Two lines mark the range in the entries below: the one holding "Instruction: Click the Asset" and the one holding "Given: Click the 年間 $60 お得 badge on Plus". Set down those two and all lines between them, exactly.

Dataset excerpts
============
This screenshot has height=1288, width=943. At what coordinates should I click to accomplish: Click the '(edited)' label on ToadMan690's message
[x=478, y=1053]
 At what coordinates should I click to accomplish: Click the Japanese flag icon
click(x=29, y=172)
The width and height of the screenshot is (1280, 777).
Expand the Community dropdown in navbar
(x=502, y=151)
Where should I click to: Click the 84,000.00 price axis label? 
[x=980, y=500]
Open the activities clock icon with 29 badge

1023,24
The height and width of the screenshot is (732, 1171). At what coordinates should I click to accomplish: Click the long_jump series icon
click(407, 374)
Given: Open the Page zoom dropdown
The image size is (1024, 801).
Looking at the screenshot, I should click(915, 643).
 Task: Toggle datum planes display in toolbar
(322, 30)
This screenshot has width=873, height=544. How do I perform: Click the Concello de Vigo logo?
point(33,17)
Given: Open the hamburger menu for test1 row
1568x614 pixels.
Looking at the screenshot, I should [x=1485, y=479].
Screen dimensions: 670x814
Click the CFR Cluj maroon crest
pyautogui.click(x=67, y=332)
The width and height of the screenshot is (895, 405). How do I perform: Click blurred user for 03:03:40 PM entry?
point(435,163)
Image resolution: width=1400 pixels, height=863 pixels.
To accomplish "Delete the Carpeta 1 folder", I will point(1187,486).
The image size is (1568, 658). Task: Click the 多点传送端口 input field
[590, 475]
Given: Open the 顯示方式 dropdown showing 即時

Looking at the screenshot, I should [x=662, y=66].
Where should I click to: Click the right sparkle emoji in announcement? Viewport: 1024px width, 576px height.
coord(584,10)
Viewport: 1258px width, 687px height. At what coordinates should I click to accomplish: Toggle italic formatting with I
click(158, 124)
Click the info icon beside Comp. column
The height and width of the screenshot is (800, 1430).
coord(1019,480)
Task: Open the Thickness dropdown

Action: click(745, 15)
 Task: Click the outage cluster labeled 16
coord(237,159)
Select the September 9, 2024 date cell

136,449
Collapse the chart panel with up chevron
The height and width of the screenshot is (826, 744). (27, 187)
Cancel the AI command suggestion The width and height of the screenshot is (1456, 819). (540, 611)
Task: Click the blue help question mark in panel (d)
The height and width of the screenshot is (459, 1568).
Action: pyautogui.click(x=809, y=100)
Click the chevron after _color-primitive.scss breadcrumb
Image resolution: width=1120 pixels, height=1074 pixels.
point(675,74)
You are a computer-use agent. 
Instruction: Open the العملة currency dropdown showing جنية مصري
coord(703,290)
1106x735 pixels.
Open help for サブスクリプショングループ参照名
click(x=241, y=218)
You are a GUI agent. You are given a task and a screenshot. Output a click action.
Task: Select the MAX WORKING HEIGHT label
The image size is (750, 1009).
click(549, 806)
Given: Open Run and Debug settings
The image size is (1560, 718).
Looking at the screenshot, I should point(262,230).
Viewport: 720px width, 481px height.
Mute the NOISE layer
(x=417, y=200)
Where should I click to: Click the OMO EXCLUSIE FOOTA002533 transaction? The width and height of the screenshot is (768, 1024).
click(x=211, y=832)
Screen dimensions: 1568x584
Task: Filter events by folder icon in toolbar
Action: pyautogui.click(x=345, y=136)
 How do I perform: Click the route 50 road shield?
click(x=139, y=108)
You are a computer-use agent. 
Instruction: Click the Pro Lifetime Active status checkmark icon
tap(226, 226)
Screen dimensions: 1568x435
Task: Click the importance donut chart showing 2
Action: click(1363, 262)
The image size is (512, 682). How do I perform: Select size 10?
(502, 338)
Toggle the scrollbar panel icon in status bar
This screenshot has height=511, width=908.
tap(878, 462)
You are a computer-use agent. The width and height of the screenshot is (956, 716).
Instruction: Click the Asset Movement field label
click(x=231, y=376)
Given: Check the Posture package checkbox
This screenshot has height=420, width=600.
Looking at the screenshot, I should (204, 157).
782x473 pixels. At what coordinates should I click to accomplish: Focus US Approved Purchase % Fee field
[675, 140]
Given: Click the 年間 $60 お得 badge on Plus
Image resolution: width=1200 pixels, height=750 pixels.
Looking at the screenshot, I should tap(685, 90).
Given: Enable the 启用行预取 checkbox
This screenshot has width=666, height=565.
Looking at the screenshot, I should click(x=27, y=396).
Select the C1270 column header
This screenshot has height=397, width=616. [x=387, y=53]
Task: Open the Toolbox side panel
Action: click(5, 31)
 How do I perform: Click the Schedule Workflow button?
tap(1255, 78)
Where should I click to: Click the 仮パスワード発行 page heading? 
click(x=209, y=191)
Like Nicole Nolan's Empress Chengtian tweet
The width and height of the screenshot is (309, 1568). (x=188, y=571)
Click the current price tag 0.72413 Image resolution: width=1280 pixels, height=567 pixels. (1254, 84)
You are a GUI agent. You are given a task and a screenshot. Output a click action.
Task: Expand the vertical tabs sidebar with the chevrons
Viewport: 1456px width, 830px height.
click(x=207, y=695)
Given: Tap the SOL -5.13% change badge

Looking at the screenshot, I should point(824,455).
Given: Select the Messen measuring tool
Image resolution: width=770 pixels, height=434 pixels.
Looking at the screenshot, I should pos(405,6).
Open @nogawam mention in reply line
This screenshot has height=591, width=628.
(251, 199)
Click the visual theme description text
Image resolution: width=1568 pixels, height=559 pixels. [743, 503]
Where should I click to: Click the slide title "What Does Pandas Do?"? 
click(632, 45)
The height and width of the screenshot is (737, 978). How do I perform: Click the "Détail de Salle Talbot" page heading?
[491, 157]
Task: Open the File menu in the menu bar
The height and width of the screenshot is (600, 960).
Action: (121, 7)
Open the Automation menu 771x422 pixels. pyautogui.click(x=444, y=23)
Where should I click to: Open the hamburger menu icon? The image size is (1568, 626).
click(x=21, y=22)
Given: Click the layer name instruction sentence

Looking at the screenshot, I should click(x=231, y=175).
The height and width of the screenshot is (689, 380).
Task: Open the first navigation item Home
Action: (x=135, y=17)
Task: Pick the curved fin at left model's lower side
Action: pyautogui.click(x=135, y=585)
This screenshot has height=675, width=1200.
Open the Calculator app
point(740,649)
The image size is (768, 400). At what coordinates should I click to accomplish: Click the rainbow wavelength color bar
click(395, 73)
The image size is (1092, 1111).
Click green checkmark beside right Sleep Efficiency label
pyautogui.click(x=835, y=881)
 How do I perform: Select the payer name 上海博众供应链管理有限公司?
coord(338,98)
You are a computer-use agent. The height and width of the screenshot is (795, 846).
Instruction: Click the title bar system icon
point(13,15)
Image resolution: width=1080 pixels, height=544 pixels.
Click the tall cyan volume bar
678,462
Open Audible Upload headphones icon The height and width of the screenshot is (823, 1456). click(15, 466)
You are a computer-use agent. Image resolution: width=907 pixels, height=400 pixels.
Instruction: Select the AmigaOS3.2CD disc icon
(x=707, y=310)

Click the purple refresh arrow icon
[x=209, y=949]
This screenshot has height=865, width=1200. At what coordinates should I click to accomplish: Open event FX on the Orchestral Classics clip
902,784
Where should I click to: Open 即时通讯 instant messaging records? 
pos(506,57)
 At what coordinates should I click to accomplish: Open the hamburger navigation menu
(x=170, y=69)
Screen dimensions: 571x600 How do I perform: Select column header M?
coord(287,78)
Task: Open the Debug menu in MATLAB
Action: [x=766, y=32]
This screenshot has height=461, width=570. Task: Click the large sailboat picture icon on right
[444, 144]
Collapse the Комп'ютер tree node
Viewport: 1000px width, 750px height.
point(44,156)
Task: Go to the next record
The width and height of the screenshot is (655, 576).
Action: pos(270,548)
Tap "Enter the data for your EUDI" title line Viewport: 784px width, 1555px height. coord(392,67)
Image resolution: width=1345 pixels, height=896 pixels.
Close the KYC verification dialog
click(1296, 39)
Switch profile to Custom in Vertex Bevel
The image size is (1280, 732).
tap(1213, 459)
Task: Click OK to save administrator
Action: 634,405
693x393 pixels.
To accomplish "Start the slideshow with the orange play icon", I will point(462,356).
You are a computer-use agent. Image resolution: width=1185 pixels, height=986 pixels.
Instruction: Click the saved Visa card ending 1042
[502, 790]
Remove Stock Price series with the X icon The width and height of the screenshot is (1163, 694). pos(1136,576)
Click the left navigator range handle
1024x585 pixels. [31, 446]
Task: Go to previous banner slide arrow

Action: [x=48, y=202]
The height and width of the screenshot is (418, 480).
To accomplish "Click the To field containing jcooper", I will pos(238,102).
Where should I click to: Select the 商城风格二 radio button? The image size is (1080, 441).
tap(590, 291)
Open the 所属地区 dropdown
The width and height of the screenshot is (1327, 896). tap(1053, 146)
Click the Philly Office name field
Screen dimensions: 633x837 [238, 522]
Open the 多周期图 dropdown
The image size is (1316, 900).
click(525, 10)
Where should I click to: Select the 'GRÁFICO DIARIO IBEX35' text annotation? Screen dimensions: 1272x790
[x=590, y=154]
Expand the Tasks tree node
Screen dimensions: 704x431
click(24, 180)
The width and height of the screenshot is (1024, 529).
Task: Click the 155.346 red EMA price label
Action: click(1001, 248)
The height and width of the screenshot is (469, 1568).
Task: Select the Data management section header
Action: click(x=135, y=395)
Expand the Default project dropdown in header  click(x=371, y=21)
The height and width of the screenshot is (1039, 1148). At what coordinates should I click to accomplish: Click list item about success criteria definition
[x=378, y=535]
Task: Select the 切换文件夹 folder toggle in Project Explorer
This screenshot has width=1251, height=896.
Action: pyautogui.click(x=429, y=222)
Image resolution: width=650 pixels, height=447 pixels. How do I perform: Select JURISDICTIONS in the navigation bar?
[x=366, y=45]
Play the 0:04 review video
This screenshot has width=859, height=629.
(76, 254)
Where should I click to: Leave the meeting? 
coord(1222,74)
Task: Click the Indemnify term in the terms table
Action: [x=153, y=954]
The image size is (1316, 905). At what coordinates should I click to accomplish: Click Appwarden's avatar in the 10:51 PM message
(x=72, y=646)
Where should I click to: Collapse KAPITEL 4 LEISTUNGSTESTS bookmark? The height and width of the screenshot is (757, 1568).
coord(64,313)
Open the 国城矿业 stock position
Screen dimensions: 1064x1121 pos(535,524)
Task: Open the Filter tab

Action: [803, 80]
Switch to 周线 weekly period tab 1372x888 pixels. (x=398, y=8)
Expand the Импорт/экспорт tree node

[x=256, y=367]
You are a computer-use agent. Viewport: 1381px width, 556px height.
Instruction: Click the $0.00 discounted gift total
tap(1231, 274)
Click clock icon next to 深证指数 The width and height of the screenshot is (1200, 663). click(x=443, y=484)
============
Exercise result:
Instruction: Click the Asset Movement field label
click(x=231, y=376)
Given: Check the Posture package checkbox
This screenshot has height=420, width=600.
Looking at the screenshot, I should (204, 157).
782x473 pixels. At what coordinates should I click to accomplish: Focus US Approved Purchase % Fee field
[675, 140]
Given: Click the 年間 $60 お得 badge on Plus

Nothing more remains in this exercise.